The integral of a(t) = 6 sin(t) with respect to t gives us the velocity function v(t):

v(t) = ∫(6 sin(t)) dt

Integrating sin(t) gives us -6 cos(t), so the equation for the object's velocity is:

v(t) = -6 cos(t) + C

To find the constant C, we use the initial velocity v(0) = -7 m/s:

-7 = -6 cos(0) + C

-7 = -6 + C

C = -1

Therefore, the equation for the object's velocity is:

v(t) = -6 cos(t) - 1

b) To find the object's displacement from time 0 to time 3, we need to integrate the velocity function over the interval [0, 3]:

Displacement = ∫[0,3] (-6 cos(t) - 1) dt

Integrating -6 cos(t) gives us -6 sin(t), and integrating -1 gives us -t. Applying the limits of integration, we have:

Displacement = [-6 sin(t) - t] from 0 to 3

Plugging in the upper and lower limits:

Displacement = [-6 sin(3) - 3] - [-6 sin(0) - 0]

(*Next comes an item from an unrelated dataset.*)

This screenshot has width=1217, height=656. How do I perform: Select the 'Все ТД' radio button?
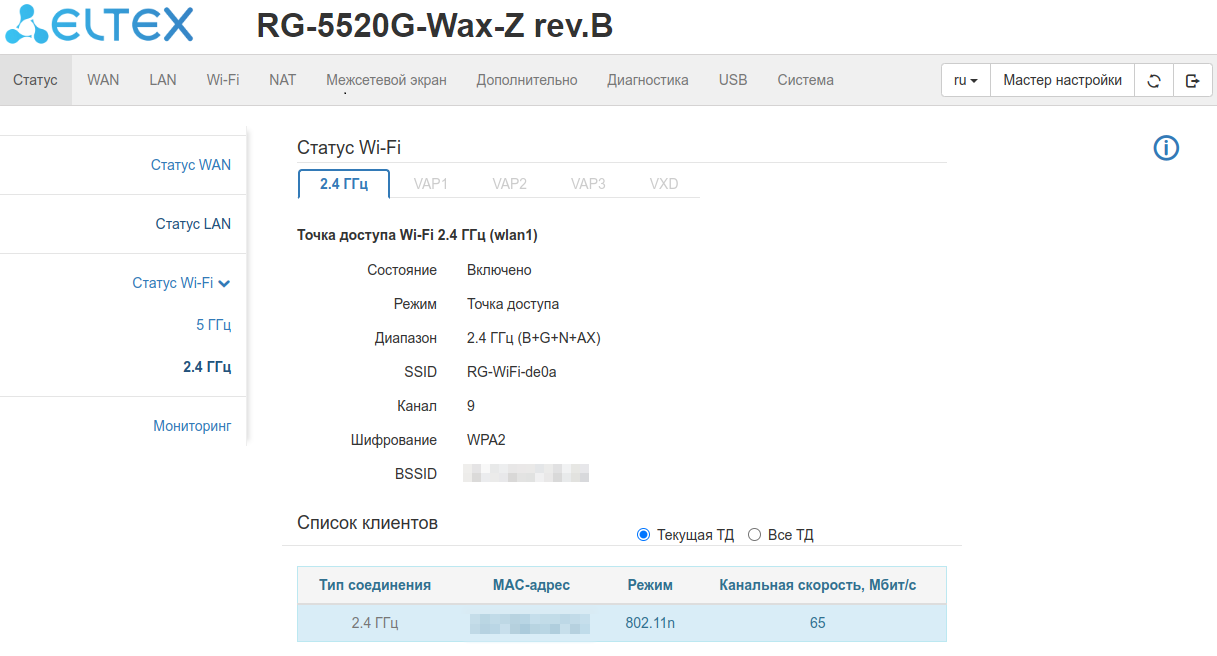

Displacement ≈ -6 sin(3) + 3

Therefore, the object's displacement from time 0 to time 3 is approximately -6 sin(3) + 3 meters.

c) To find the total distance traveled by the object from time 0 to time t, we need to integrate the absolute value of the velocity function over the interval [0, t]:

Total Distance = ∫[0,t] |(-6 cos(t) - 1)| dt

Since the absolute value function makes the negative part positive, we can rewrite the equation as:

Total Distance = ∫[0,t] (6 cos(t) + 1) dt

Integrating 6 cos(t) gives us 6 sin(t), and integrating 1 gives us t. Applying the limits of integration, we have:

Total Distance = [6 sin(t) + t] from 0 to t

Plugging in the upper and lower limits:

Total Distance = [6 sin(t) + t] - [6 sin(0) + 0]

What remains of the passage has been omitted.